Passive backbends counteract kyphosis (a condition where the head drops forward and the shoulders hunch), which is common in thoracic curves. Take a round bolster and lie back so that your shoulder blades are resting on the roll and your head is on the floor. If this feels too intense, roll a blanket into a cylinder and use that instead of the bolster. If your midback is concave on one side, place a hand towel or washcloth underneath that side so that your back is more even
on the bolster. Stretch out through the heels to counteract compression in the lower back. Extend the arms straight overhead and toward the floor. Stay for up to 5 minutes, keeping the muscles in your back soft. To come out, bend your knees, roll to your right side, press your left palm into the floor, and slowly come up.

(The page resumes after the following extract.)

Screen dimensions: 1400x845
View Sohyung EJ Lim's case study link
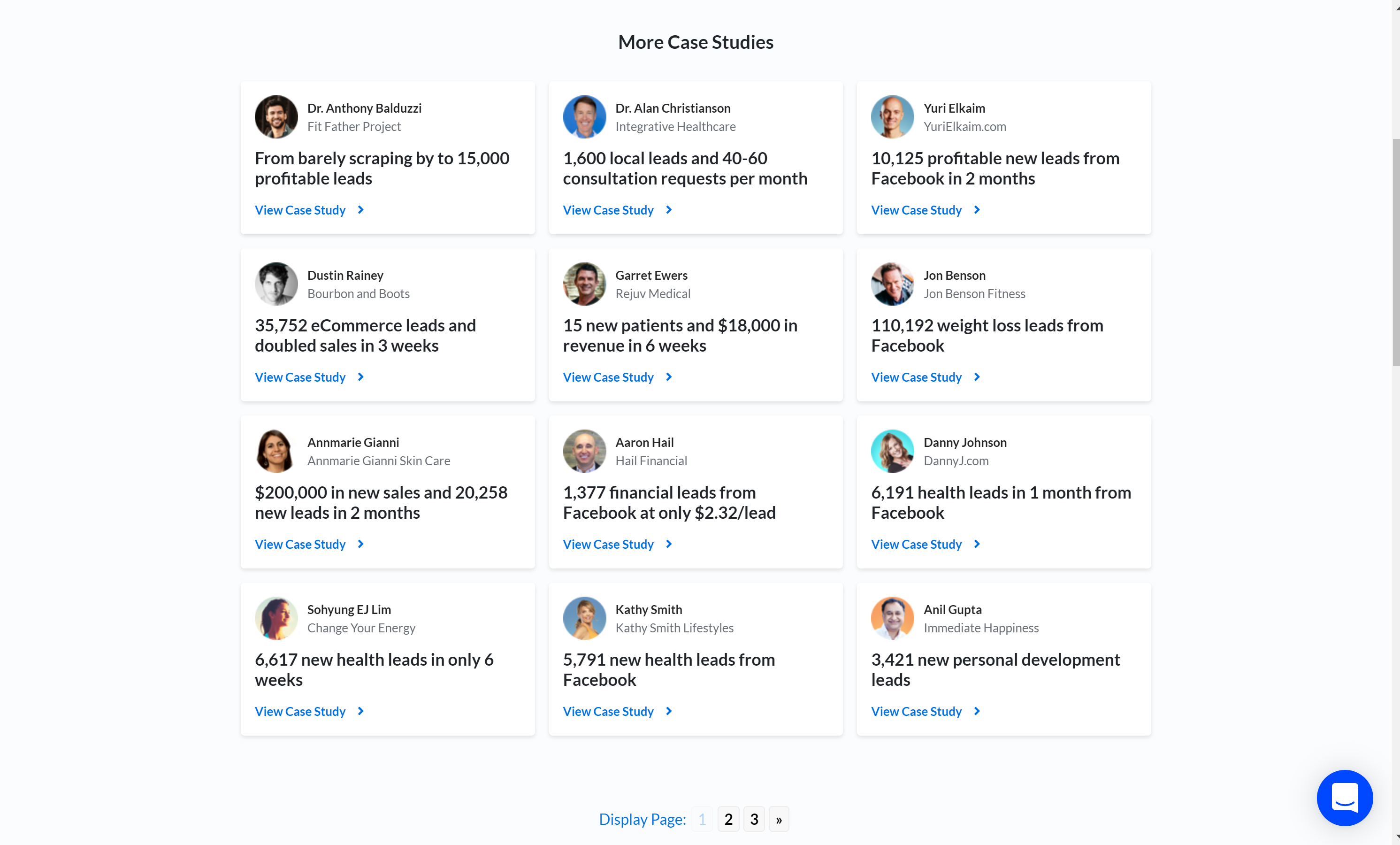(300, 711)
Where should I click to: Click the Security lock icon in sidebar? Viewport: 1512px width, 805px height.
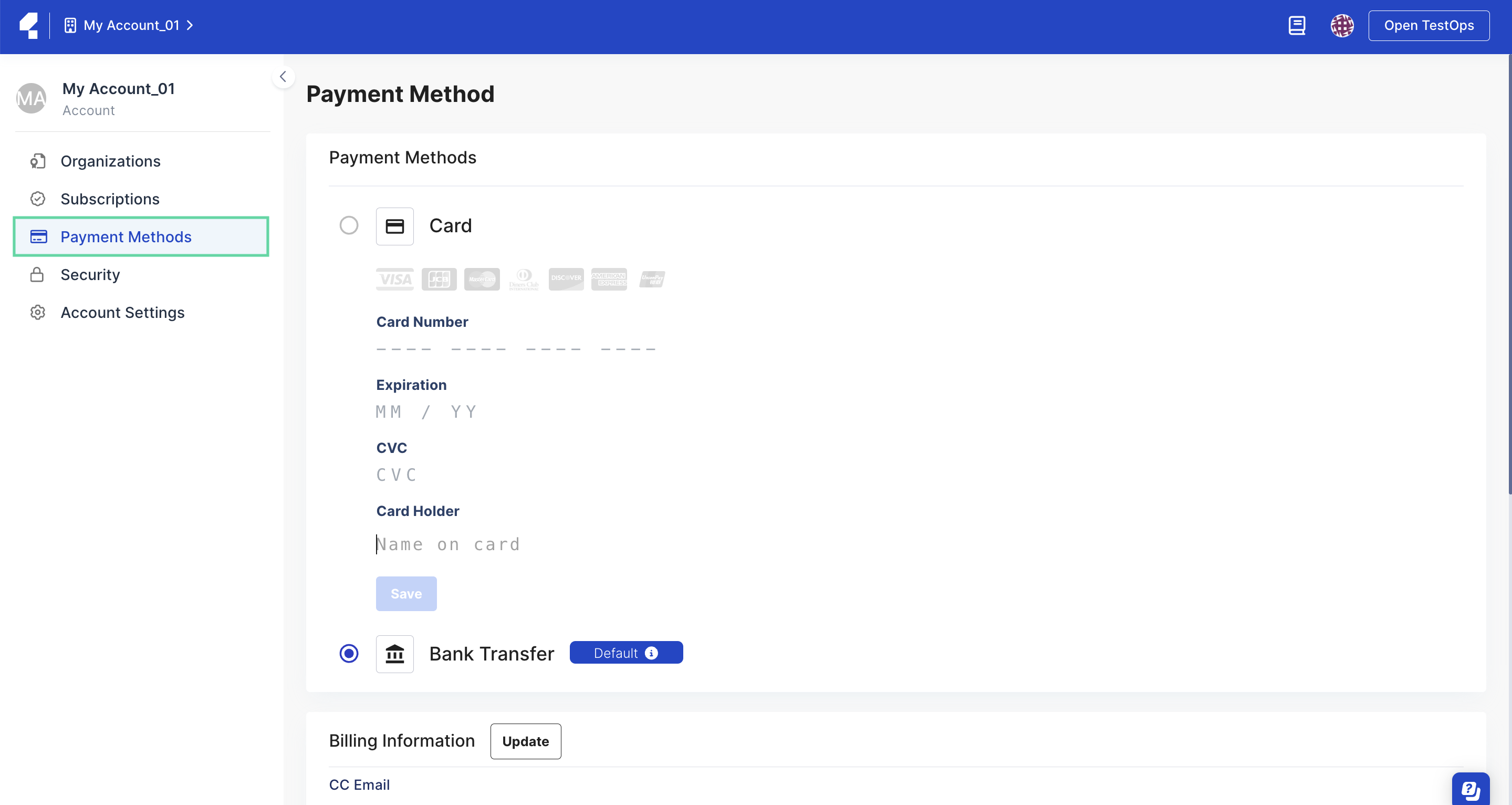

Supta Padangusthasana A (Reclining Hand-to-Big-Toe Pose)
This pose safely stretches your hamstrings, lower back, and hips. It’s particularly helpful for a left lumbar, right thoracolumbar, or double curve, where the hips are often uneven. In a reclined position, you can focus on making the hips level.
Lie on your back and make a large loop in a 10-foot strap and a small loop in a shorter strap. Place one end of the long strap around your right thigh and the other end around the balls of both feet. Bend your right knee to your chest—the strap will wrap around the very top of your right thigh, in your groin crease. Take the strap with the smaller loop and place it around the ball of your right foot. Straighten your right leg and reach through the heels and balls of your feet. Stay for 5 breaths.
Supta Padangusthasana B (Reclining Hand-to-Big-Toe Pose)
With the strap in your right hand, exhale as you move the right leg out to the side. Keep the left side of the body firmly on the floor. If the left side lifts up, raise the right leg slightly and press the left palm onto the front of your left hip. It’s OK
if your right leg doesn’t go very far toward the ground. Stay for 5 breaths. Repeat Supta Padangusthasana A and B on the other side.
You Are Unique
One day as I was looking out the window, I saw a group of beautiful palm trees reaching straight up toward the sky. It dawned on me then that an oak tree, with its many twists and turns, can be just as beautiful. As one of my students, Jeanie Schwab, told me, “Not only have I relieved my pain, but I no longer compare myself to all those other people out there with perfect spines. I’ve learned to accept my body the way it is, but at the same time be open to change.” This acceptance is the final tool that I try to convey to my students. Every time you begin your yoga practice, remind yourself that the goal is not to find perfection, but to find your own optimal alignment and center.
I believe that having scoliosis was a blessing in disguise. It brought me to my life’s biggest passion—yoga. It forced me to find more balance not only in my spine but in my whole life. My student Dee agrees. “My pain is now my inspiration. It reminds me to sit up and pay attention to what’s going on in my life,” she says. “So lately, I’ve been thanking the pain, too.”